Not only could they carry messages to the other side, they also guided the lost spirits of the dead to other planes.
To Caitlin, this made perfect sense; bees were, in her opinion, the wisest and most magical creatures on the planet.
Despite Lee’s reassurances, she knew her unease about her father’s condition would remain until she had completed this ritual.
When she and Lee had been awoken by the first fingers of sunlight rising between the Three Sisters at the stone circle earlier that morning, they had watched in awe as the sky had turned a kaleidoscope of colours, wispy with morning mist and dew.
Exhausted but elated by the wonderful display played out by nature, they had basked in its beauty before, eventually, gathering the remains of their picnic and driving back to the village.
‘Try to get some sleep,’ Lee had said as he dropped Caitlin at her cottage.

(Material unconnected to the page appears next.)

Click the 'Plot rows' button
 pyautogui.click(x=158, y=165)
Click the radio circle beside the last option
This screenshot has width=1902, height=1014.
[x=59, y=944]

‘You too. Are you working today?’
‘Not until later,’ he replied.
Her phone had bleeped and she had expected to see a message from Stan, but it was Sindy.
How’s your dad? I’ll open up the café. Mum is going to help me, don’t worry about a thing.
‘Stan?’ Lee had asked.
‘No, Sindy,’ she had replied and when Lee had made a noise of disapproval for once, she did not defend her fiancé’s behaviour. ‘She and Vicki are going to open up.’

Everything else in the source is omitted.